For Greenlaw, the First World War has a resonance that is not tied to a particular time and place but rather stands as touchstone to “reinvigorate questions we should never stop exploring.” With that in mind a variety of writers were invited to offer reflections broadly inspired by the question: “What does it mean to have your life and your identity as an artist shaped by conflict?” To that end, writers from a number of different countries were recruited.

The final compilation is, perhaps inevitably, uneven. However, the strongest entries are startling and have stayed with me long after the reading. The first essay to catch my imagination was, much to my surprise, Daniel Kehlmann’s “A Visit to the Magician”. Having read his F: A Novel with a measure of disappointment, I was drawn into his account of his own attempt to pursue the experience of being hypnotized after this same novel was released. Because a visit to the performance of a hypnotist sets the stage for the events that unfold in F he decided that he ought to have a go at the real thing himself. The exploration of hypnotism leads to an interesting reflection on the mechanisms that may help motivate individuals to rise, against their better angels, to support dictatorships and even march to war.

“(I)t’s nothing more than the most normal effort to be like everyone else, to experience what everyone else experiences, to behave the way authorities want you to behave. And then of course there’s the desire not to do anything wrong in full sight of so many other people.”

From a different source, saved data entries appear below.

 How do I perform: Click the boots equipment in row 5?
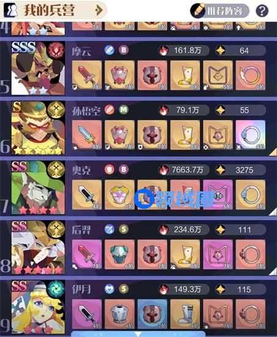tap(185, 75)
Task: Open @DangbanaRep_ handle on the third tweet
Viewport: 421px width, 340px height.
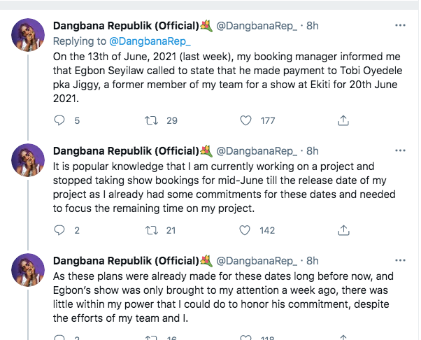Action: (257, 260)
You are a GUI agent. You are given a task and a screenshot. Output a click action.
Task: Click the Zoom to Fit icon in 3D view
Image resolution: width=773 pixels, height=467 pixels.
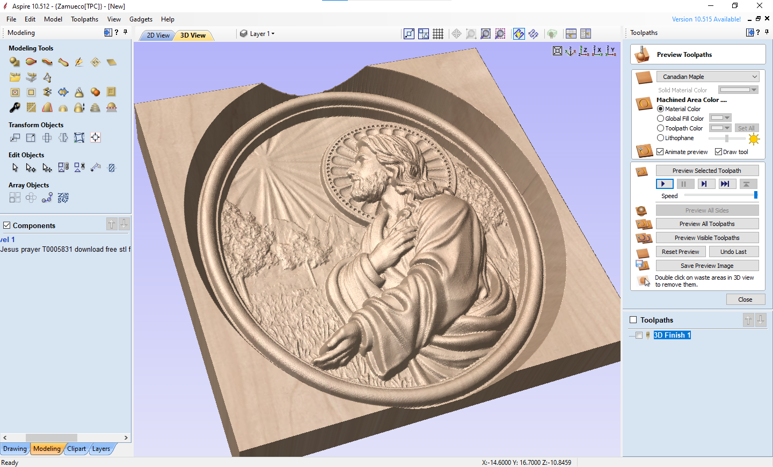pos(557,51)
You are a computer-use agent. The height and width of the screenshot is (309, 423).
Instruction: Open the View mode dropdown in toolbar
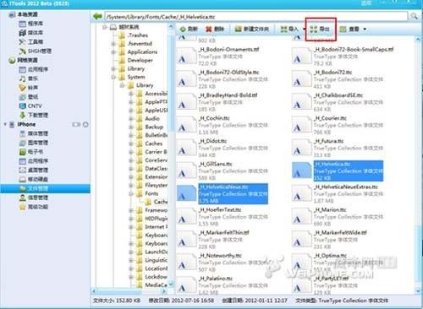tap(365, 29)

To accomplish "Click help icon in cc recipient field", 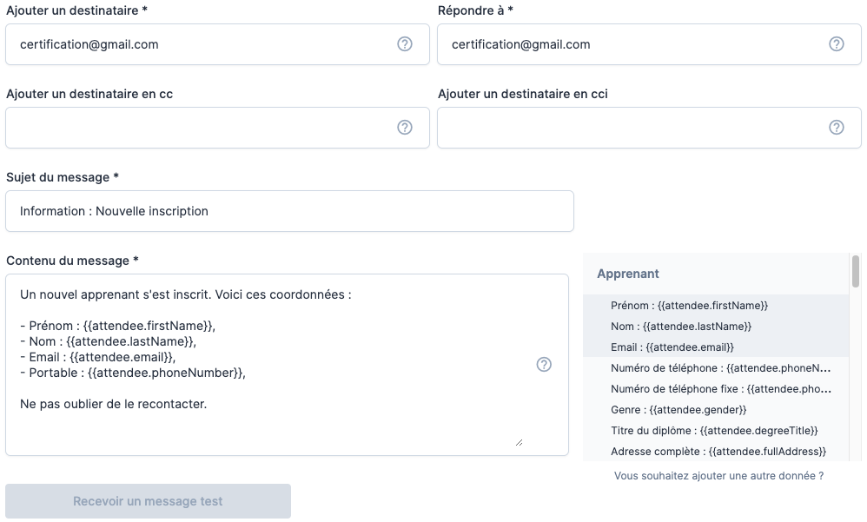I will pos(405,128).
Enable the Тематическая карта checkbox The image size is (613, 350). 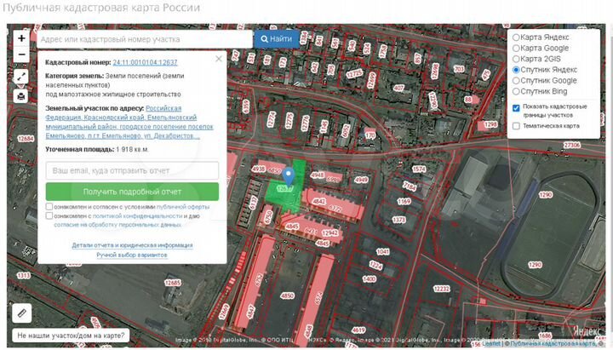point(516,126)
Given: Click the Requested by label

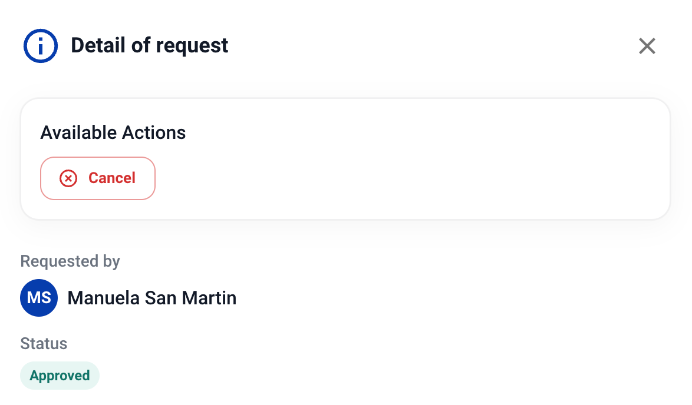Looking at the screenshot, I should pyautogui.click(x=70, y=261).
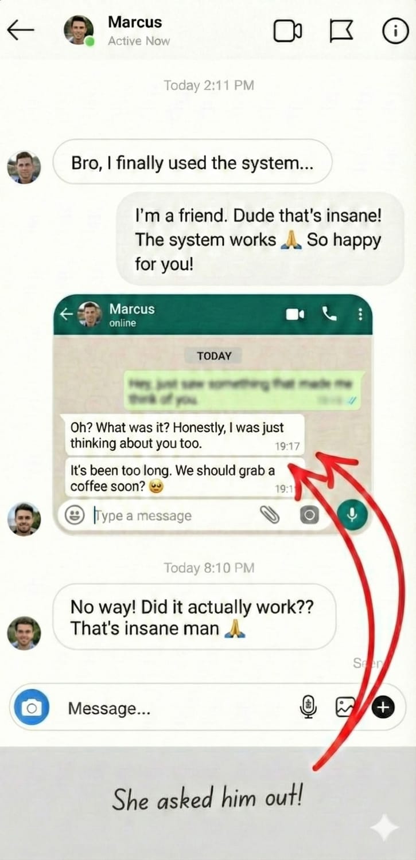Tap the WhatsApp phone call icon
416x860 pixels.
[x=329, y=314]
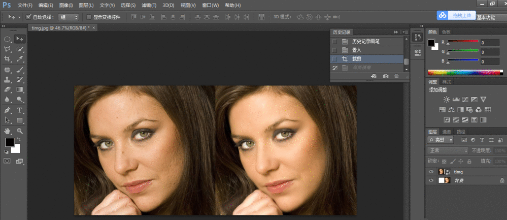Select the Crop tool in toolbox

8,59
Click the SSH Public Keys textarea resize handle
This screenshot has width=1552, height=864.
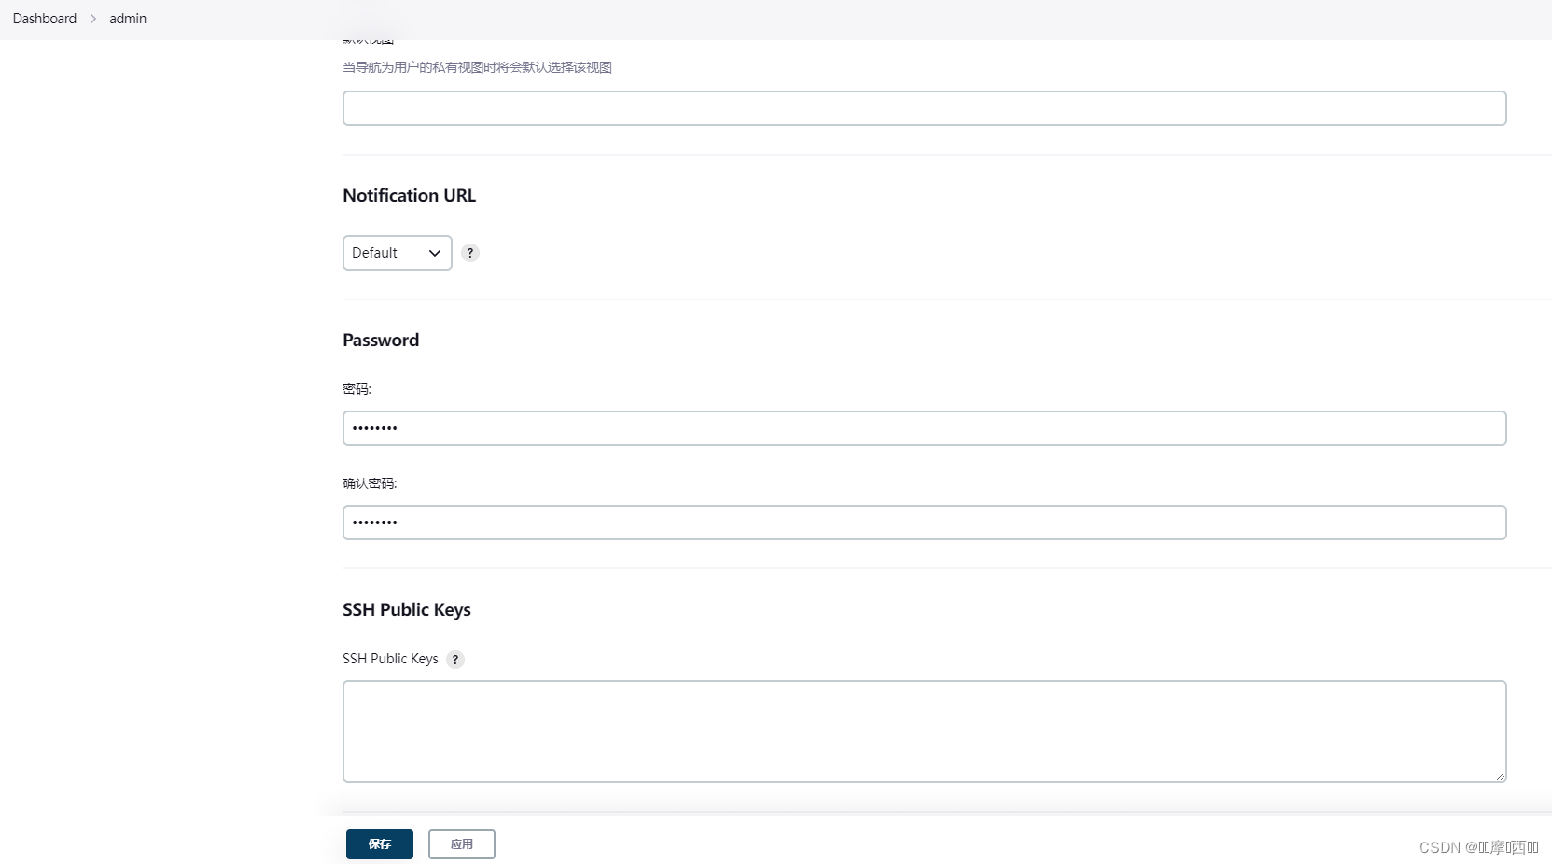point(1501,776)
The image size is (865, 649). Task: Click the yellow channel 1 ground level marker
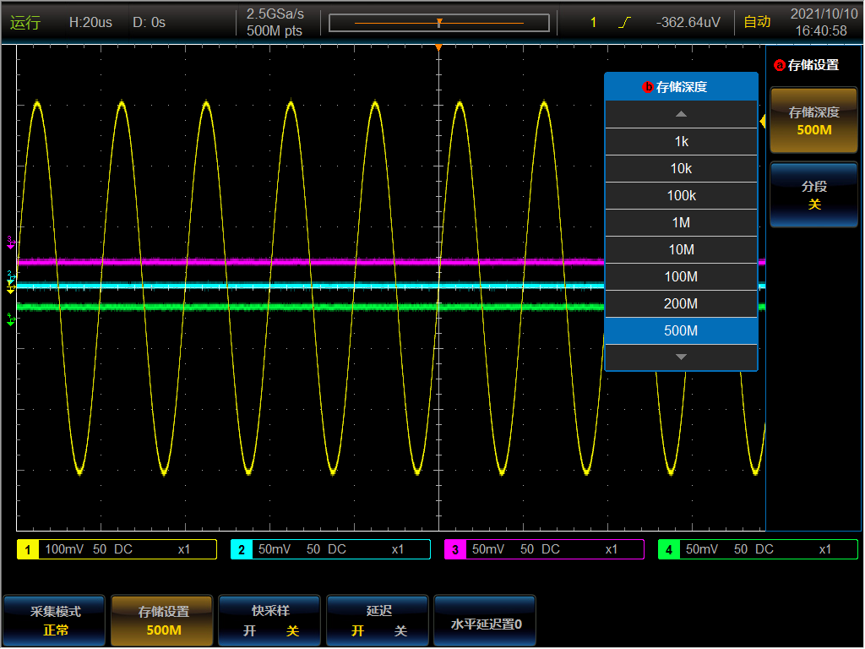(x=11, y=289)
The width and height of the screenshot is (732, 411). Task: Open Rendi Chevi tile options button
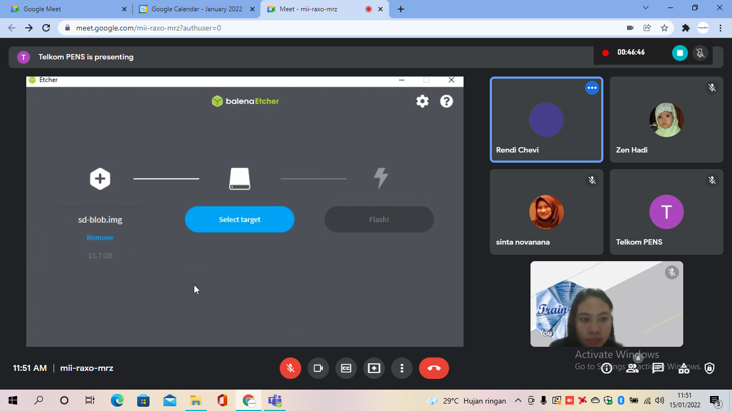coord(592,88)
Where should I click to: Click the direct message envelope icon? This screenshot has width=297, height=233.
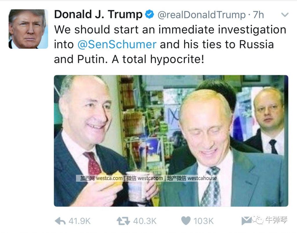pos(246,221)
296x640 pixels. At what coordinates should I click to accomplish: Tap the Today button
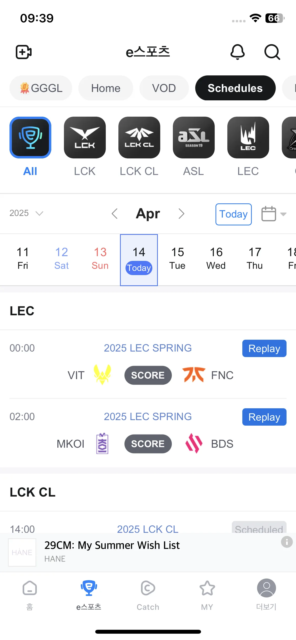[x=233, y=214]
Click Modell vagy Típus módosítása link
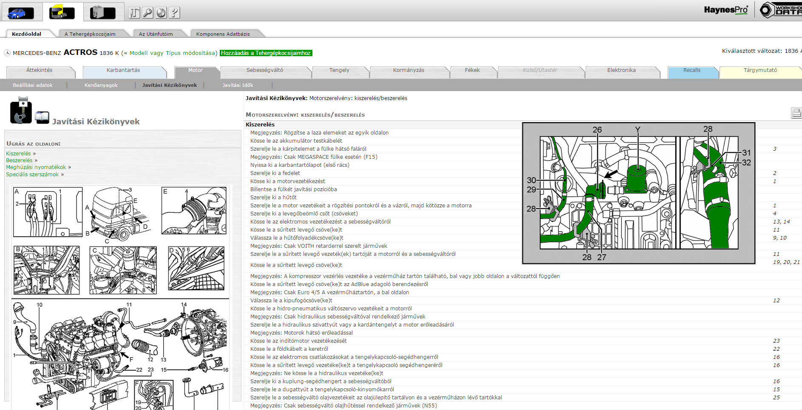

For Belgian author Ewrin Mortier and Slovanian poet and writer Aleš Šteger connections are drawn between the First World War and subsequent conflicts, WWII in the first case, the Balkan War in the latter. In “The Community of Sealed Lips: Silence and Writing”, Mortier concerns himself with the silences that remain unspoken, and the way language and lies are employed to negotiate the complicated way that both World Wars divided Belgian communities and families. His essay encompasses the story of his own grandmother and her beloved younger brother containing the painful truth that he would weave into the fabric to his debut novel Marcel. By contrast, Šteger’s tale, “Tea at the Museum” is unsettling and unusual. When Z, a woman he has not seen or heard from in years, calls and suggests that they meet to for tea he cannot imagine why she wants to see him. She is, it seems, keen to apologize for a wrong she swears she has done to him – in a previous life lived during the First World War. The encounter leads him to confront the memories of individuals and of countries, and reflect upon the way poetic imagination is employed to talk about horrors to painful to face directly:

“Only through literature can we realize how impossible it is to have any true insight into the past, any true experience of it, and what’s more we will become part of some equally incomprehensible past.”

Elsewhere, novelist NoViolet Bulawayo writes about the work of writers from her native Zimbabwe who, through their voices raised in protest in the threat of censorship and imprisonment, served to reconnect her to her community from afar, ultimately leading to a focus and theme in her own writing. Her exploration of her own identity in this context serves as a direct and deeply personal tribute to her fellow Zimbabwean artists. Another striking and powerful contribution comes from UK based Chinese writer Xiaolu Guo. Her account of the experiences and often unfortunate end of thousands of Chinese coolies imported like cargo to dig trenches and lay railway tracks along the front toward the end of WWI is at once astonishing and disturbing.

The collection is rounded out by contributions from Ali Smith, Kamila Shamsie, Elif Shafak, Colm Toibin and Jeanette Winterson. What is most interesting is the varied and diverse ways that all of these accomplished writers respond to the theme presented for their consideration. There is plenty of food for thought here.

* Review copy provided by Steerforth Press through NetGalley.